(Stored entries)
════════

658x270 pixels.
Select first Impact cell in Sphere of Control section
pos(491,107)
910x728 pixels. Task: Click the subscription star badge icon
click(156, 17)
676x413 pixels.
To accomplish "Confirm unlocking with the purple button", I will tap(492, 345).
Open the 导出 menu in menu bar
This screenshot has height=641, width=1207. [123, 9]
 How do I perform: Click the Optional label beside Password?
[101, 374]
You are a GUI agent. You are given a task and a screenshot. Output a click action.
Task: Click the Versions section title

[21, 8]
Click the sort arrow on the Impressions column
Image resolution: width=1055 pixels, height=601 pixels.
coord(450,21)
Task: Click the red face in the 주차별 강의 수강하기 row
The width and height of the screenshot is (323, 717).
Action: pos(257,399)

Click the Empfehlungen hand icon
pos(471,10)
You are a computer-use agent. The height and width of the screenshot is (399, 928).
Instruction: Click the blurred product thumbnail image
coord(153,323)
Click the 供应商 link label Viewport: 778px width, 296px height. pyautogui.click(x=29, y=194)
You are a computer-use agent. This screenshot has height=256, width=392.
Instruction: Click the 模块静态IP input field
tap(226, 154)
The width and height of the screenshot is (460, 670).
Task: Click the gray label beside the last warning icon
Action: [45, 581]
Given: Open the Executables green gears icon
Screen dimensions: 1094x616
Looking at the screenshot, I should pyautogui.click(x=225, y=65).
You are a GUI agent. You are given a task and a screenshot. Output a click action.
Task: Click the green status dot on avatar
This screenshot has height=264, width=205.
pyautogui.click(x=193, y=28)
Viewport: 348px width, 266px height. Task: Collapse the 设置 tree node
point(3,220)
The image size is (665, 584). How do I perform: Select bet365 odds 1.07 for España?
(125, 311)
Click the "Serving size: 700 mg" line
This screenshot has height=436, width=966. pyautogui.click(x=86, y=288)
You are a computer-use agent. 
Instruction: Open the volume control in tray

════════

[YOUR TASK]: Each of the entries must be set down exactly, none omitted.

[THE COMPLETED TASK]:
658x270 pixels.
Select first Impact cell in Sphere of Control section
pos(491,107)
910x728 pixels. Task: Click the subscription star badge icon
click(156, 17)
676x413 pixels.
To accomplish "Confirm unlocking with the purple button", I will tap(492, 345).
Open the 导出 menu in menu bar
This screenshot has height=641, width=1207. [123, 9]
 How do I perform: Click the Optional label beside Password?
[101, 374]
You are a GUI agent. You are given a task and a screenshot. Output a click action.
Task: Click the Versions section title

[21, 8]
Click the sort arrow on the Impressions column
Image resolution: width=1055 pixels, height=601 pixels.
coord(450,21)
Task: Click the red face in the 주차별 강의 수강하기 row
The width and height of the screenshot is (323, 717).
Action: pos(257,399)

Click the Empfehlungen hand icon
pos(471,10)
You are a computer-use agent. The height and width of the screenshot is (399, 928).
Instruction: Click the blurred product thumbnail image
coord(153,323)
Click the 供应商 link label Viewport: 778px width, 296px height. pyautogui.click(x=29, y=194)
You are a computer-use agent. This screenshot has height=256, width=392.
Instruction: Click the 模块静态IP input field
tap(226, 154)
The width and height of the screenshot is (460, 670).
Task: Click the gray label beside the last warning icon
Action: [45, 581]
Given: Open the Executables green gears icon
Screen dimensions: 1094x616
Looking at the screenshot, I should pyautogui.click(x=225, y=65).
You are a GUI agent. You are given a task and a screenshot. Output a click action.
Task: Click the green status dot on avatar
This screenshot has height=264, width=205.
pyautogui.click(x=193, y=28)
Viewport: 348px width, 266px height. Task: Collapse the 设置 tree node
point(3,220)
The image size is (665, 584). How do I perform: Select bet365 odds 1.07 for España?
(125, 311)
Click the "Serving size: 700 mg" line
This screenshot has height=436, width=966. pyautogui.click(x=86, y=288)
You are a computer-use agent. 
Instruction: Open the volume control in tray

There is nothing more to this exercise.